Self-Hosting AI: Running Whisper Locally on Mac and Windows

Running AI models locally used to be a niche pursuit for ML engineers. But with tools like Whisper, Ollama, and modern GPU hardware, self-hosting AI is practical for everyday developers. Here's how to set up local Whisper transcription on Mac and Windows.

Why Self-Host AI?

Privacy: Your data never leaves your machine
Cost: No API fees, no rate limits
Reliability: No outages, no rate limiting
Learning: Understanding how AI actually works

Mac Setup (Apple Silicon)

Option 1: whisper.cpp (Fastest)

# Install
brew install whisper-cpp

# Download a model (base is good for most use cases)
curl -L -O https://huggingface.co/ggerganov/whisper.cpp/resolve/main/ggml-base.en.bin

# Transcribe
whisper-cpp -m ggml-base.en.bin -f audio.mp3 --output-txt

whisper.cpp uses Metal acceleration on Apple Silicon. On my M2 MacBook Pro, I get ~10-20x realtime transcription speed.
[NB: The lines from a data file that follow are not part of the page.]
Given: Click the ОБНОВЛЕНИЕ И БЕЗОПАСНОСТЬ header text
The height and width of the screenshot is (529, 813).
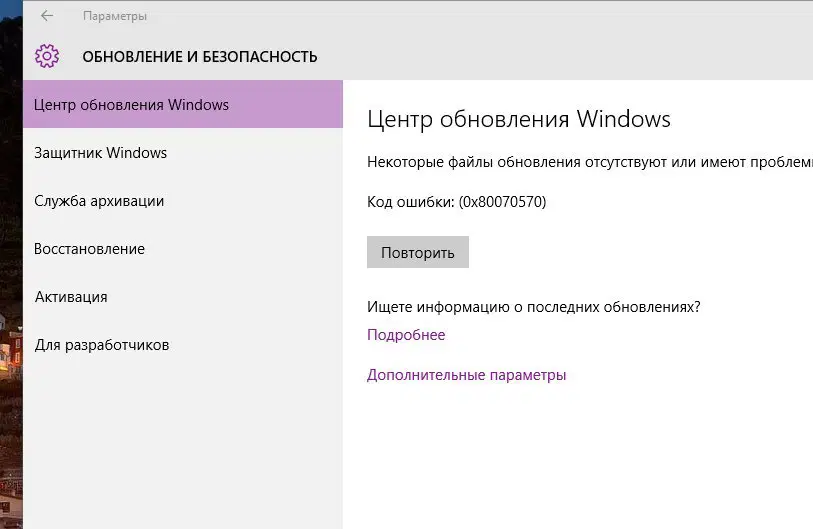Looking at the screenshot, I should tap(200, 57).
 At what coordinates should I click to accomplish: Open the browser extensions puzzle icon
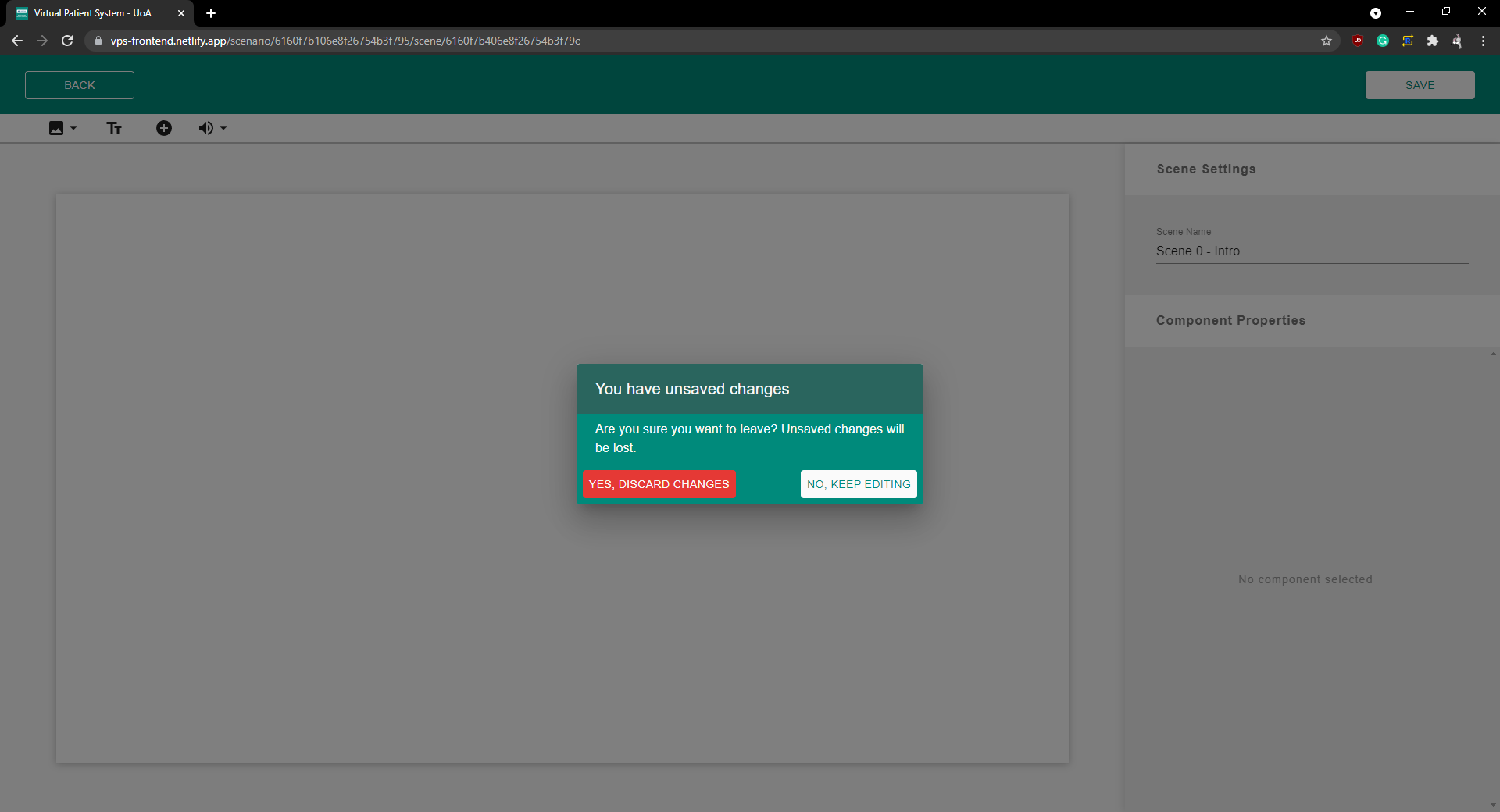coord(1432,41)

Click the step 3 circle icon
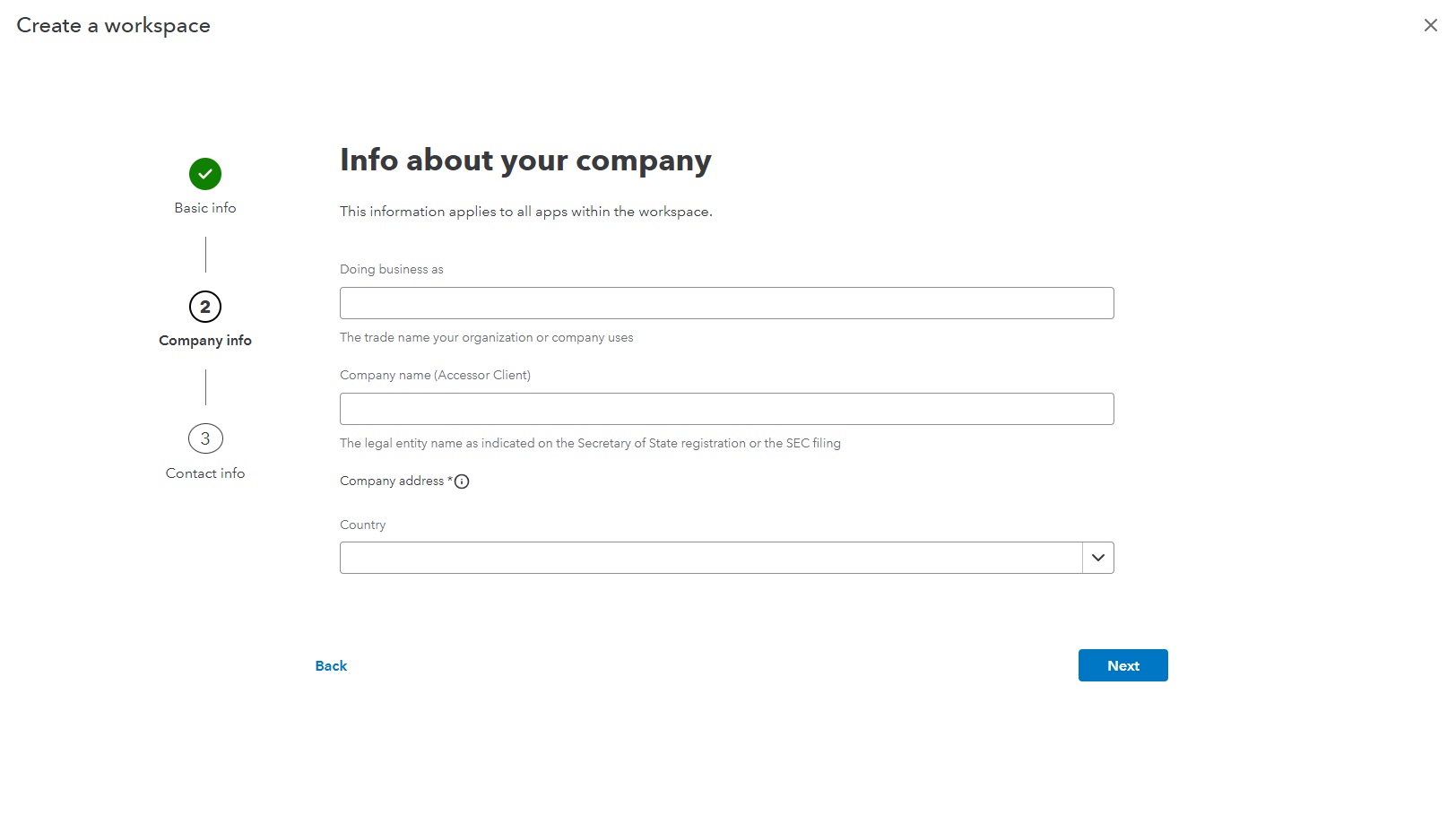205,438
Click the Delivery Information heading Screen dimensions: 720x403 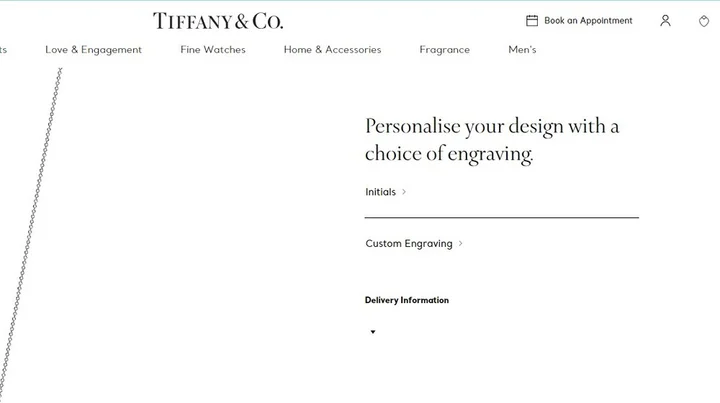click(x=407, y=300)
Option 2: Python + Whisper (Easier API)

# Install
pip install openai-whisper

# Use
whisper audio.mp3 --model base --language en

This uses PyTorch with Metal backend. Slower than whisper.cpp but more flexible.

Option 3: Ollama with Whisper

Ollama recently added Whisper support:

# Install
brew install ollama

# Pull and run
ollama pull whisper
ollama run whisper audio.mp3

Windows Setup

GPU Acceleration

For best performance, you need NVIDIA CUDA or AMD Vulkan:

NVIDIA: Install CUDA toolkit, use whisper.cpp with CUDA support
AMD/Intel: Use whisper.cpp with Vulkan support

Option 1: whisper.cpp

# Download pre-built binary
# https://github.com/ggerganov/whisper.cpp/releases

# Download model
Invoke-WebRequest -Uri "https://huggingface.co/ggerganov/whisper.cpp/resolve/main/ggml-base.en.bin" -OutFile "ggml-base.en.bin"

# Transcribe
.main.exe -m ggml-base.en.bin -f audio.mp3 --output-txt

Option 2: Python + Whisper

# Install Python 3.11+ if needed
# Then:
pip install openai-whisper

# Run
whisper audio.mp3 --model base

Model Selection Guide

Model	Size	Speed	Accuracy	Use Case
tiny	39MB	Fastest	Good	Real-time, quick notes
base	74MB	Fast	Better	Default choice
small	244MB	Medium	Great	When accuracy matters
medium	769MB	Slower	Excellent	Professional use
large-v3	1.5GB	Slowest	Best	Maximum accuracy

For meetings, base or small is usually sufficient. I use base.en (English-only) for faster processing.

Integration Tips

Voice Activity Detection (VAD)

Don't transcribe silence. Use Silero VAD to detect speech:

import torch

model, utils = torch.hub.load(repo_or_dir='snakers4/silero-vad', model='silero_vad')
(get_speech_timestamps, save_audio, read_audio, VADIterator, collect_chunks) = utils

wav = read_audio('audio.wav')
speech_timestamps = get_speech_timestamps(wav, model)
# Only transcribe speech segments

VAD can reduce transcription time by 60-80%.

GPU Memory Management

Large models need GPU VRAM:

small: ~1GB VRAM
medium: ~2.5GB VRAM
large-v3: ~5GB VRAM

On Mac, unified memory means these requirements are less strict. On Windows with discrete GPUs, check your VRAM.

What I Built

I packaged all of this into Clearminutes – a meeting assistant that uses local Whisper for transcription. No setup required, no command line, just download and run.

Under the hood, Clearminutes uses:

whisper.cpp (whisper-rs bindings) for transcription
Metal acceleration on Mac
CUDA/Vulkan on Windows
Silero VAD for speech detection
Ollama for local summarization

If you want local AI without the setup hassle, give it a try.

The Future is Local

We're at an inflection point. Local AI is becoming practical for everyday use. The models are good enough, the hardware is fast enough, and the tools are mature enough.

The question isn't whether to self-host AI. The question is: why would you want your data anywhere else?